Wolf is much annoyed that pro-lifers linked this brutalization to the coarsening of the human heart which we believe is an inevitable concomitant of obliterating our own children. More important than this feeble protest, however, is her insistence that none of this "portends" a pro-life victory provided pro-choicers adopt "common-ground initiatives." Some we have no problems with (facilitating adoption), others are outside our purview, while still others show the desperation of some of the more analytical pro-abortion minds: "a national campaign to make earlier abortion more readily available." This, mind you, a "common-ground initiative." This is a long, long way from 1993 when (according to columnist Fred Barnes) Bill Clinton was surprised the Pro-Life Movement hadn't faded away.
In the final analysis, what is there about partial-birth abortion that so unsettles everyone?
Whether people consciously understand it or not, partial-birth abortion compels them to acknowledge that a second person exists. An incredible breakthrough, mind you, but incomplete without what Roger Kimball (in another context) calls the "antidote to selfishness." But where does one look to find the antidote to the selfish abandonment of our own little ones?
It's right at hand. It's you! With apologies to the late Marshall McLuhan (who was pro-life, by the way), that is why we can never emphasize enough that in the abortion context the "medium" - - each and every pro-lifer - - is the message.
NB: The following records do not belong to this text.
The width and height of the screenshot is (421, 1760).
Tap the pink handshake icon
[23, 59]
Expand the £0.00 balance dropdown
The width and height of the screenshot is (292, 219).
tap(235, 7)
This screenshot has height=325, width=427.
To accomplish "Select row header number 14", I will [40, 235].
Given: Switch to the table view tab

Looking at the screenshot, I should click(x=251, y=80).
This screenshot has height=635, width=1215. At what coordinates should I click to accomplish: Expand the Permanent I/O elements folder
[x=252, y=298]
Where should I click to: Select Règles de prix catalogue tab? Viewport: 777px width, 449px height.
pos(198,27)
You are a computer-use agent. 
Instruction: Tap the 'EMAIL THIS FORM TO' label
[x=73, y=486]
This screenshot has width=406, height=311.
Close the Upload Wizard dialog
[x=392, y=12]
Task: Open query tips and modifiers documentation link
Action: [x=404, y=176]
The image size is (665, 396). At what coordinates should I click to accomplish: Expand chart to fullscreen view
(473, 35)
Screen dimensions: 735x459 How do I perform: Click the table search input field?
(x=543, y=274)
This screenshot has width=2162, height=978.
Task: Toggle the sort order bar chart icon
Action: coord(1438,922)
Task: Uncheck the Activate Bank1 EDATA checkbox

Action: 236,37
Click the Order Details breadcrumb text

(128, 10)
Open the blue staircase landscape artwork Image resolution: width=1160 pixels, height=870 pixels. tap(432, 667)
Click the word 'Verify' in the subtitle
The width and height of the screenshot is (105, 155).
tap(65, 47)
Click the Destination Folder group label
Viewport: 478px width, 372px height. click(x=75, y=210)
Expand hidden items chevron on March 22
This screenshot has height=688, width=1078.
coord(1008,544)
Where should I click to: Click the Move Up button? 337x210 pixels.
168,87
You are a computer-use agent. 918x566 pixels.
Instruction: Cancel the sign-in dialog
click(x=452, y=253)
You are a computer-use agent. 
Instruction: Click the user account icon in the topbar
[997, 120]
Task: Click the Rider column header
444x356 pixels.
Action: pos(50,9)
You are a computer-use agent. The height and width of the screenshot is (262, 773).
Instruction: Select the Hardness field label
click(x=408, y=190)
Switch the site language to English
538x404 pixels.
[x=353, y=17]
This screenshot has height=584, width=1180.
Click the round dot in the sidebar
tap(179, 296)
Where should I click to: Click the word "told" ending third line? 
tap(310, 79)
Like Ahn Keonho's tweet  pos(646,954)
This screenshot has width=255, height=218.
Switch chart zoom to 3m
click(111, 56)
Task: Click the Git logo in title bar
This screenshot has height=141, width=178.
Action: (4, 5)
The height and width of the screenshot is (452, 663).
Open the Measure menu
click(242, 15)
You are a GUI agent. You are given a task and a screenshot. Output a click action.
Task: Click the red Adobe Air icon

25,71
Each time your attitude extends the message of compassion to a hurting woman; each time the doors of your home swing open to a pregnant girl with nowhere to turn; each time you stand up and shout a defiant "no!" to a world in love with death, you are a living antidote to abortion's poisonous self-centeredness.
Ethically, for 25 years, America has stumbled down a dimly lit alley. She does not yet know that you have already taken her hand and are leading her out of the darkness and into the light.